3 postsRe: Topic 4 DQ 1
The method of delivery of health care along with regulatory control over the system differ from country to country. Cost-sharing required at point-of-service and range of benefits also vary globally. What is common is the incorporation of private insurance, but the importance varies considerably across nations (The Commonwealth Fund, 2019). According to the Commonwealth Fund’s new 11-country report, the “level of income defines the health care you receive far more in the United States than in other wealthy nations” (The Commonwealth Fund, 2019, para. 1). The study found that U.S. ranked last in providing equally accessible and high-quality health care, regardless of a person’s income. There have been great advances with access and coverage of health care in the U.S. due to the Affordable Care Act, but there are far too many Americans that continue to struggle with access to health care (The Commonwealth Fund, 2019).

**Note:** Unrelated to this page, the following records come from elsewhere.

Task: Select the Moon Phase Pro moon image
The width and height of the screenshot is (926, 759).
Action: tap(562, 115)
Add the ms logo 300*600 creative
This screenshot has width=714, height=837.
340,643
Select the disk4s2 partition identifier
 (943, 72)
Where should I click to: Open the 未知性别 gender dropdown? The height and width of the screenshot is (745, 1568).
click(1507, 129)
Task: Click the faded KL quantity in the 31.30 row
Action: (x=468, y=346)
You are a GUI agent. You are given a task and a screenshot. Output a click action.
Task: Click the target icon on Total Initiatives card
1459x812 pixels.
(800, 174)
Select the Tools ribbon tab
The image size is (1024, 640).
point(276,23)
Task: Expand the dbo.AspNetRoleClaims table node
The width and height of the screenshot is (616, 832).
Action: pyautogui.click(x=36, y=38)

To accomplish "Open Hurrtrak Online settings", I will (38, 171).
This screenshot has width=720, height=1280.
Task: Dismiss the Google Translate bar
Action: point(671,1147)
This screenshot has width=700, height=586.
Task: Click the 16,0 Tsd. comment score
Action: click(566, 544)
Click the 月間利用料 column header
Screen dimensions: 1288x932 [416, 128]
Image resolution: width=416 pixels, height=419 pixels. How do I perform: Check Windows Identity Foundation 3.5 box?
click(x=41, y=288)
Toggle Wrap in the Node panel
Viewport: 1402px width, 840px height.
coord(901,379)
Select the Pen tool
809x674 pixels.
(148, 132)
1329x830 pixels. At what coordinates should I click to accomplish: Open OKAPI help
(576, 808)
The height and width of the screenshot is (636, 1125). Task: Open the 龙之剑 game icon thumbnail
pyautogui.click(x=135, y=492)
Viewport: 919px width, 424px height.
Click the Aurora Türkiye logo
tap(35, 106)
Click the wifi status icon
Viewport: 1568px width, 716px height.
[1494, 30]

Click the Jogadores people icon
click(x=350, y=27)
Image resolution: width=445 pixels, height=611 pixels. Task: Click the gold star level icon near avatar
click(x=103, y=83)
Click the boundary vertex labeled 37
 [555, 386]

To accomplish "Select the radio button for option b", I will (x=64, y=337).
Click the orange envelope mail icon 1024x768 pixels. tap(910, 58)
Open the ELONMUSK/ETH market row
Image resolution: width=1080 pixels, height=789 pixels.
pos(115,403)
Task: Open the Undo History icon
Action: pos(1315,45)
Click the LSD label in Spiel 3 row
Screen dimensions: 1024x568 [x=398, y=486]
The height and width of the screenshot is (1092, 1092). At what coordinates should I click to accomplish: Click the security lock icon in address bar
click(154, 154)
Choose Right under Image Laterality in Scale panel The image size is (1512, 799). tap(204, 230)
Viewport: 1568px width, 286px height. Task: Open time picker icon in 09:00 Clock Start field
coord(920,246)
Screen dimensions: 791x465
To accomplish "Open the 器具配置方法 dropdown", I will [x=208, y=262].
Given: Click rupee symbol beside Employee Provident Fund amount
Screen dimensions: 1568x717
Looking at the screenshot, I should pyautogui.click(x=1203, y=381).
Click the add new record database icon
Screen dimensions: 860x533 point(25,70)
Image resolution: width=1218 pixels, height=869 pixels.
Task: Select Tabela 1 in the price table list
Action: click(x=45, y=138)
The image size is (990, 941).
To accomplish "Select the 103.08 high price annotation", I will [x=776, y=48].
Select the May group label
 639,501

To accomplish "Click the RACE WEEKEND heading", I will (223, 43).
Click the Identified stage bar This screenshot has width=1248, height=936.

The delivery of health care in the U.S. is comprised of a variety of public and private entities (Green, 2018). Government entities and in collaboration with community nonprofit organizations and faith-based organizations comprised the public health system. The private health settings include inpatient, outpatient, ambulatory, long-term care, mental health, home care, wellness center, and alternative care, which are regulated by the overarching governmental agencies (Green, 2018). Payment for medical services can by paid individually but the costs for services may not be feasible for most. Therefore, people rely on health care insurance, an arrangement with the government or private company, that will provide guarantee payment for health care services (Green, 2018). Whether private or public, the person must be eligible for these services. Either or, a person may accrue out-of-pocket costs. Although the percentage of uninsured people have decreased since the passage of the Affordable Care Act, there continues the existence of 28 million people who are uninsured in the U.S. as of 2017 (Berchick, 2018).
Studies have shown that physician-patient relationship that focused on quality and personalized preventive care resulted in positive health care expenditure outcomes and improved health management over a three-year time period (Musich, Wang, Hawkings, & Klemes, 2016). According to the Centers for Medicare & Medicaid Services, the U.S. health care spending increased by 3.9 percent in 2017. This equates to $3.5 trillion or $10,739 per person. Much of the expenditures can be reduced when the focus of health is on prevention and not disease management.